_Records_
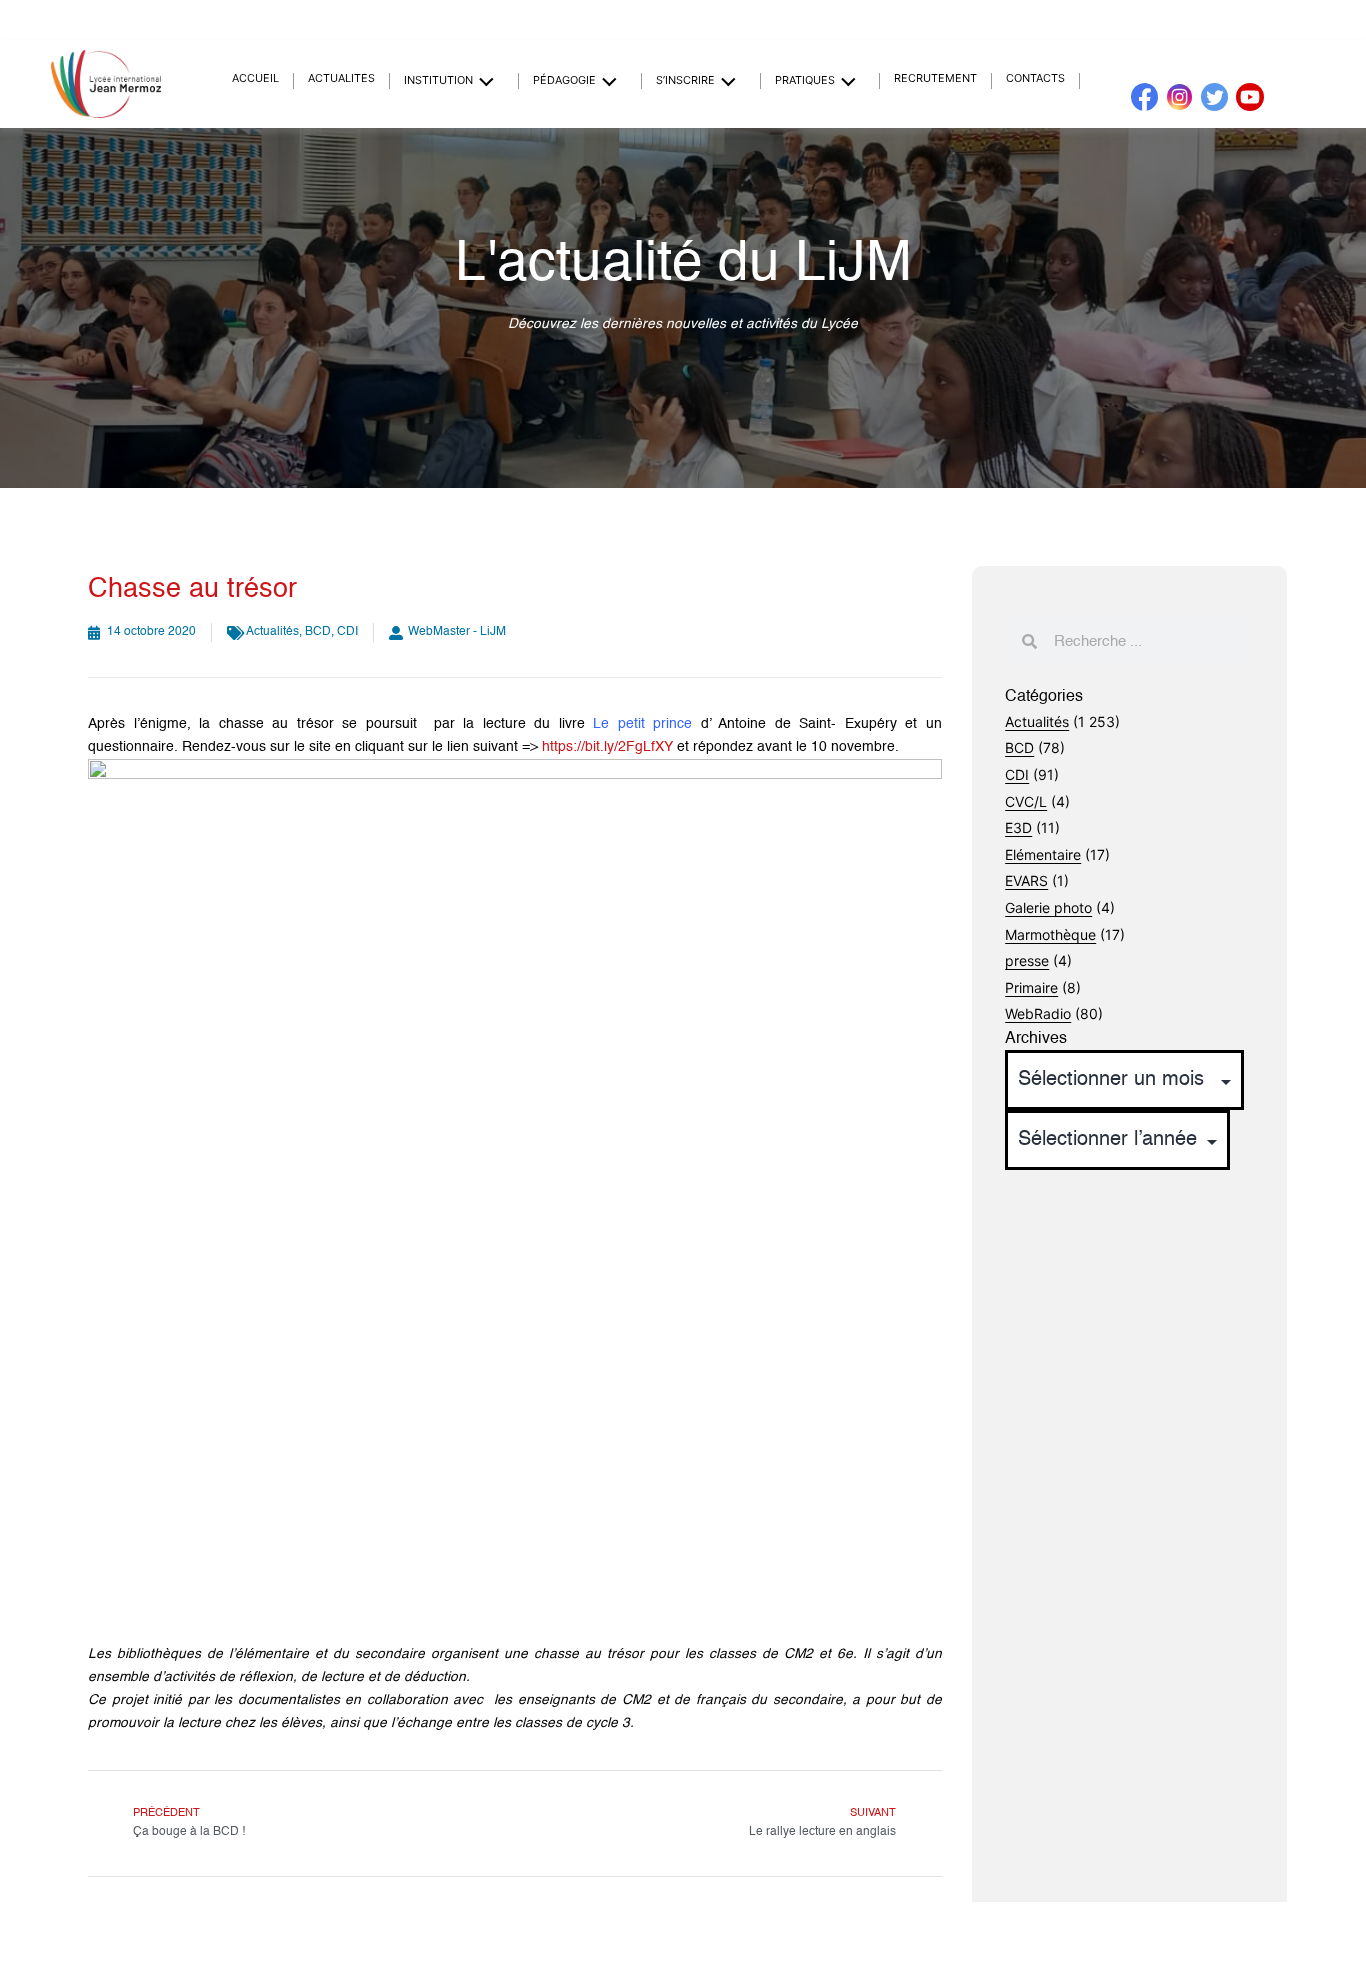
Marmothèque (1050, 934)
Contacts (1035, 78)
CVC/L (1026, 801)
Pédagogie (564, 80)
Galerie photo (1048, 907)
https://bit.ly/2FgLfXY (607, 747)
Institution (438, 80)
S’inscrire (685, 80)
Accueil (255, 78)
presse (1027, 960)
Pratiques (805, 80)
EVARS (1026, 880)
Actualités (341, 78)
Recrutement (935, 78)
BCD (318, 632)
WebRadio (1038, 1013)
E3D (1018, 827)
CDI (347, 632)
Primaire (1031, 987)
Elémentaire (1043, 854)
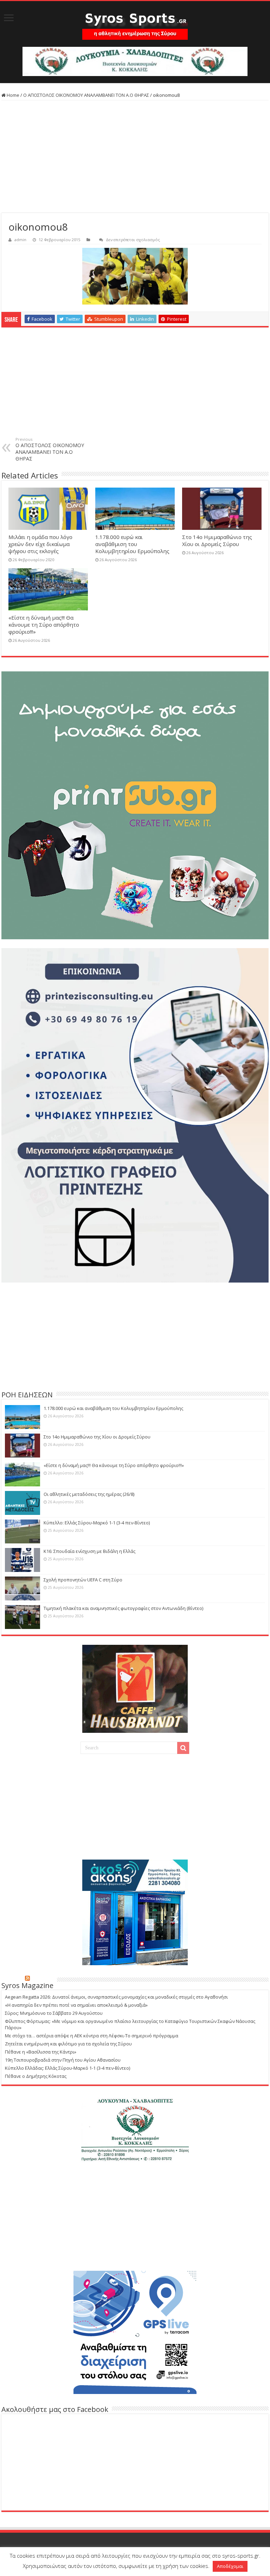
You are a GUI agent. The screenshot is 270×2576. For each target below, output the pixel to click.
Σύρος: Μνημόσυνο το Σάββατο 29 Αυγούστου (54, 2013)
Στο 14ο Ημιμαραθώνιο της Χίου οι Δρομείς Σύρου (217, 540)
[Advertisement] (135, 156)
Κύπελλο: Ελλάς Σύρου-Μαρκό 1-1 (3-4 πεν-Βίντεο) (97, 1522)
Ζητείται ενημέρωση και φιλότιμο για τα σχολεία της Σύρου (68, 2044)
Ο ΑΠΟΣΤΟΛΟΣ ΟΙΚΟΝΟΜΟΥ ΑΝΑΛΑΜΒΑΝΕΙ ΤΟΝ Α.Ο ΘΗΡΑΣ (86, 95)
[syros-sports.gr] (135, 24)
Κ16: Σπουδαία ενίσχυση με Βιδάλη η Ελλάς (89, 1551)
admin (20, 239)
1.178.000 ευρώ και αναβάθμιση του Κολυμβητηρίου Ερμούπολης (132, 543)
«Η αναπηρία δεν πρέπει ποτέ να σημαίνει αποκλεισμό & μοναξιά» (76, 2005)
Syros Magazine (27, 1985)
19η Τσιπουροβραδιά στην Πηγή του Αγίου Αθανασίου (63, 2060)
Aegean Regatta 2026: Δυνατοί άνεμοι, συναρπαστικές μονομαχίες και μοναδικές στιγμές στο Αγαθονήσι (116, 1997)
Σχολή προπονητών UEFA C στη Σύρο (83, 1580)
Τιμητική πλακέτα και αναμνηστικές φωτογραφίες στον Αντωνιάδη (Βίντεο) (123, 1608)
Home (12, 95)
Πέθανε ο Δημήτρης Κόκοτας (35, 2076)
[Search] (183, 1748)
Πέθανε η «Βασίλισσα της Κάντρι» (40, 2052)
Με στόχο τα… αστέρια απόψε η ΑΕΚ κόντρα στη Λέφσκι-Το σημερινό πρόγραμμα (91, 2035)
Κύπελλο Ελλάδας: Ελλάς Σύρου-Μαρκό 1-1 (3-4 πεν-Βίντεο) (67, 2068)
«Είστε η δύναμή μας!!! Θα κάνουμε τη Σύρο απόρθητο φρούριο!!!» (43, 624)
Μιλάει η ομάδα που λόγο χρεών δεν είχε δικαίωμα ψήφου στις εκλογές (40, 543)
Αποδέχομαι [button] (230, 2566)
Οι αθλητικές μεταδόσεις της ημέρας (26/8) (89, 1494)
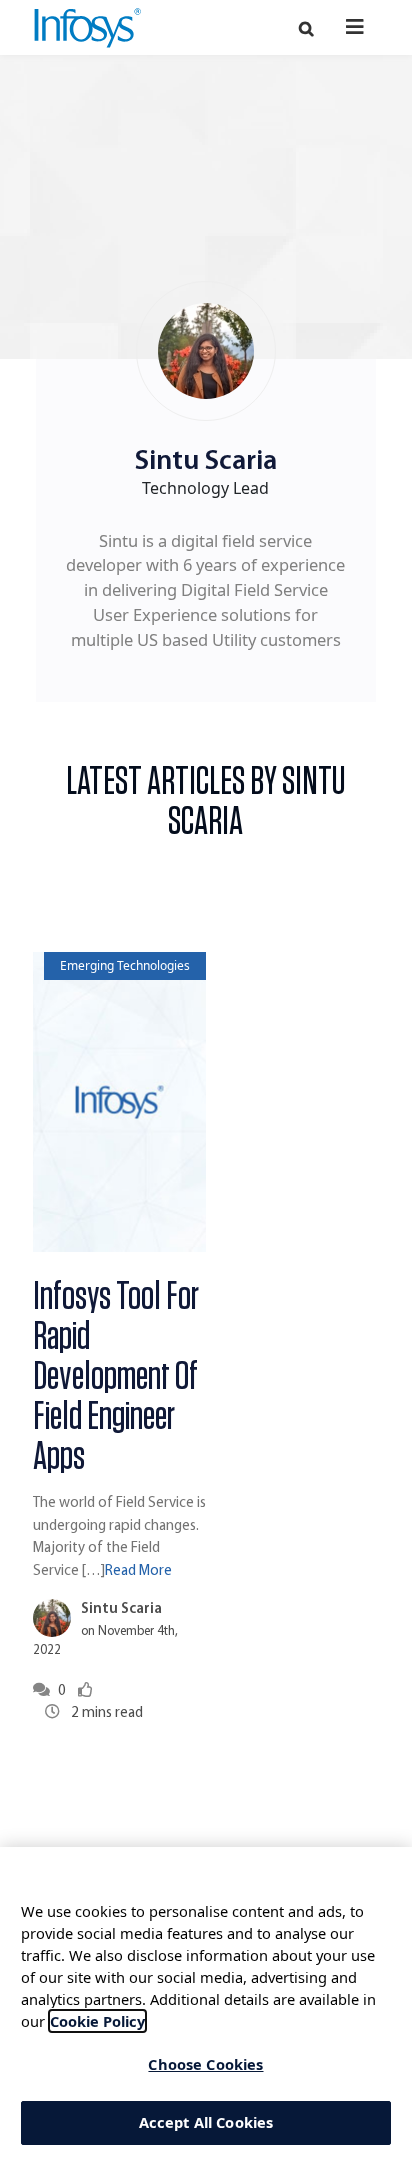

_Aim of the exercise_
Read the material above and copy out each line holding "Μαρκό".

_Output of the exercise_
Κύπελλο: Ελλάς Σύρου-Μαρκό 1-1 (3-4 πεν-Βίντεο) (97, 1522)
Κύπελλο Ελλάδας: Ελλάς Σύρου-Μαρκό 1-1 (3-4 πεν-Βίντεο) (67, 2068)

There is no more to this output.